A votação propriamente dita dos representantes da sociedade civil, que acontece em assembleias eleitorais, está prevista para o mês de novembro. No total, o Consea-SP é composto por 36 representantes, sendo 12 indicações do governo estadual e 24 da sociedade civil. Desses 24, entretanto, 8 vagas vão para instituições ou personalidades escolhidas pelo governo. Ou seja, dos 36 representantes, 20 são escolhidos pelo governo, formando a maioria do conselho. Foi dessa forma que a Abia conseguiu assento no Consea.
André Luzzi defende que os assentos por convite do governador devem terminar, de forma a garantir a efetiva participação popular no conselho. “Devemos cobrar da atual gestão e das próximas, que seja organizada essa forma de escolha. Que sejam eleitos representantes dos segmentos afetados pelos sistemas alimentares de forma a evitar que setores das corporações tenham tanta pressão num espaço de participação do Consea.”

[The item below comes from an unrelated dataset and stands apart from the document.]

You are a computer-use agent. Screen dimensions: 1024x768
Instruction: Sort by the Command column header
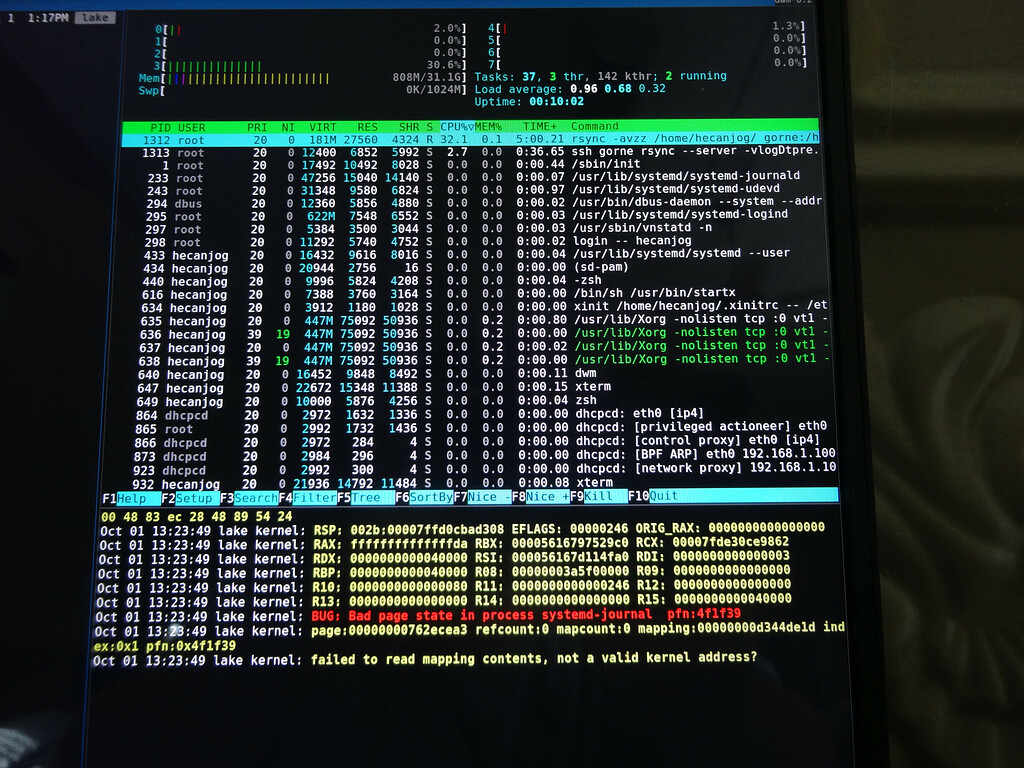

A baixa participação da sociedade no processo eleitoral é apontada como a principal razão para que o governo paulista consiga eleger seus candidatos à presidência, como ocorreu no caso de Dornellas. “A gente está correndo um sério risco de ter uma eleição como foi a última, com uma baixa participação. Todas as vezes que eu participei do processo eleitoral de São Paulo, ganhou quem o governo quis”, alerta Maria Rita.
Ela ressalta a importância de que o processo seja realizado de forma participativa e democrática, diferente do ocorrido em 2021, que classifica como “uma coisa descarada”. “Eu recebi contatos de pessoas de governo que tinham sido indicadas para participar do Consea e que estavam recebendo ordens de quem elas deveriam votar.”